[Source records start]

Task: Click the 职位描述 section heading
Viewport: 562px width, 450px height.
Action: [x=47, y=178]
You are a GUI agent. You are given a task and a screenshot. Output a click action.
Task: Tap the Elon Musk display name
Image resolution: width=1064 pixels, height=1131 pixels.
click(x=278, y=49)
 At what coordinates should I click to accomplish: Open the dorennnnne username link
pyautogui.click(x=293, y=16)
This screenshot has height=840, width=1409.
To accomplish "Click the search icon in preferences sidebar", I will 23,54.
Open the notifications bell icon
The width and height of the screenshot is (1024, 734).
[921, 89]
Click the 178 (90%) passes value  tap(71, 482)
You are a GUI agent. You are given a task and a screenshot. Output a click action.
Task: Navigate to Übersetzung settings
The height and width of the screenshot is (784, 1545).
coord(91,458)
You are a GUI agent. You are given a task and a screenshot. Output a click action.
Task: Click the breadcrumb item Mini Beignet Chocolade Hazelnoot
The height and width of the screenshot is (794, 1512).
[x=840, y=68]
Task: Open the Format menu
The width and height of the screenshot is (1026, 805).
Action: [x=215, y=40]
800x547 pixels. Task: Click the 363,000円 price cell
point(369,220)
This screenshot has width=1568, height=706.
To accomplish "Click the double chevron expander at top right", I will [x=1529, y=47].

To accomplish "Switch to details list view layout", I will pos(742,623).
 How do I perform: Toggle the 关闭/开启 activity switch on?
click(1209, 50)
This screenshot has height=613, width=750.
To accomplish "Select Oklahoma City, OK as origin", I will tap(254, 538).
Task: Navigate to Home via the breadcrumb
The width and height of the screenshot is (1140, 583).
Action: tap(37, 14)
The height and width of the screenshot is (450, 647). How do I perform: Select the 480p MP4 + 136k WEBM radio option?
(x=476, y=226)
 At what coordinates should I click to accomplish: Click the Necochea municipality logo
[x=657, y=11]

[Source records end]

**Problem statement:**
Output the rows above unchanged, starting at the line that contains "I will pos(742,623)." and ending at the line that contains "will tap(254, 538).", with both of those lines included.

**Reply to the exercise:**
To accomplish "Switch to details list view layout", I will pos(742,623).
 How do I perform: Toggle the 关闭/开启 activity switch on?
click(1209, 50)
This screenshot has height=613, width=750.
To accomplish "Select Oklahoma City, OK as origin", I will tap(254, 538).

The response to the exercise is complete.